A 15 ans, elle débute sur les planches en suivant les cours de la comédienne Gisèle Sallin au Conservatoire de Fribourg. Elle conservera longtemps cette passion pour l’art dramatique, utile aujourd’hui dans son métier de présentatrice: «Darius rêvait d’être acteur, comme beaucoup de monde à la télévision. Moi, je manquais de courage à l’époque, alors j’ai choisi un parcours plus classique.»

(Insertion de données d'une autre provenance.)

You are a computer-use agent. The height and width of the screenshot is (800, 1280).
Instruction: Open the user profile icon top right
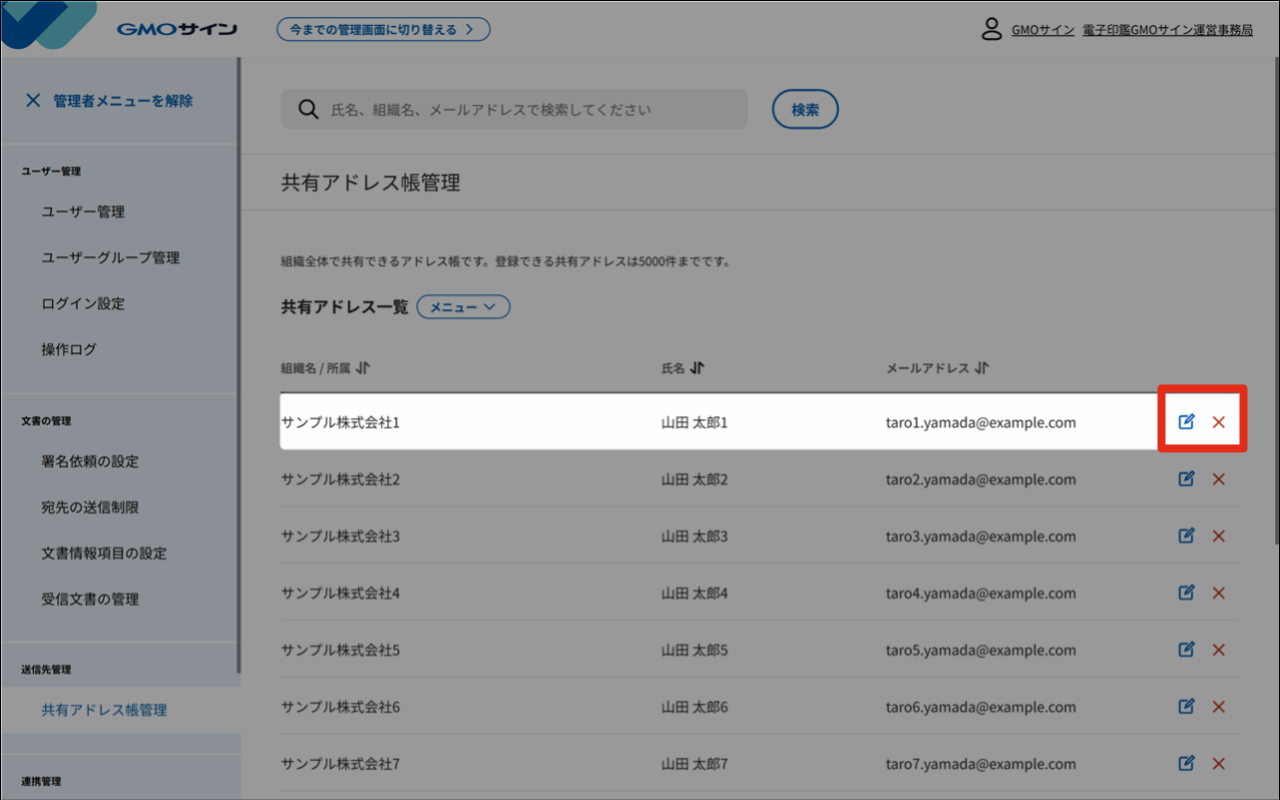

Lorsqu’elle a 18 ans, ses parents quittent la Suisse pour l’Afrique et sa sœur part pour Madrid. «Je me suis retrouvée toute seule et je suis partie à Genève pour suivre des études de sciences politiques. Le virus de la politique suisse ne m’a jamais lâché, une véritable passion.»
Pendant ses études, elle développe sa pratique de l’écriture en travaillant pour L’Hebdo et le Nouveau Quotidien. A la fin de ses études, Esther est engagée à l’Agence télégraphique suisse (ATS) à Berne, où elle accomplit son stage de journaliste.
En 1995, elle rejoint la rubrique politique du Journal de Genève. Un an après la fusion du Journal avec le Nouveau Quotidien, qui donne naissance au Temps, elle postule à la Télévision romande, qui cherchait une journaliste politique. «C’était la troisième fois que j’essayais d’entrer à la télé!»
A peine arrivée, elle passe à l’antenne pour les émissions spéciales consacrées aux élections fédérales de l’automne 1999. Elle anime ensuite «Droit de cité», «Face aux partis», puis présente le «12:45». En janvier 2004, elle succède à Romaine Jean à la grand-messe du «19:30», en alternance avec Darius Rochebin.
Mariée depuis 1996 à un professeur de l’Institut d’études du développement (IUED) et mère de deux enfants – Isabelle, 8 ans, et Alexandre, 5 ans – Esther Mamarbachi vit à Carouge. Elle adore le vélo et la course à pied qu’elle pratique assidûment.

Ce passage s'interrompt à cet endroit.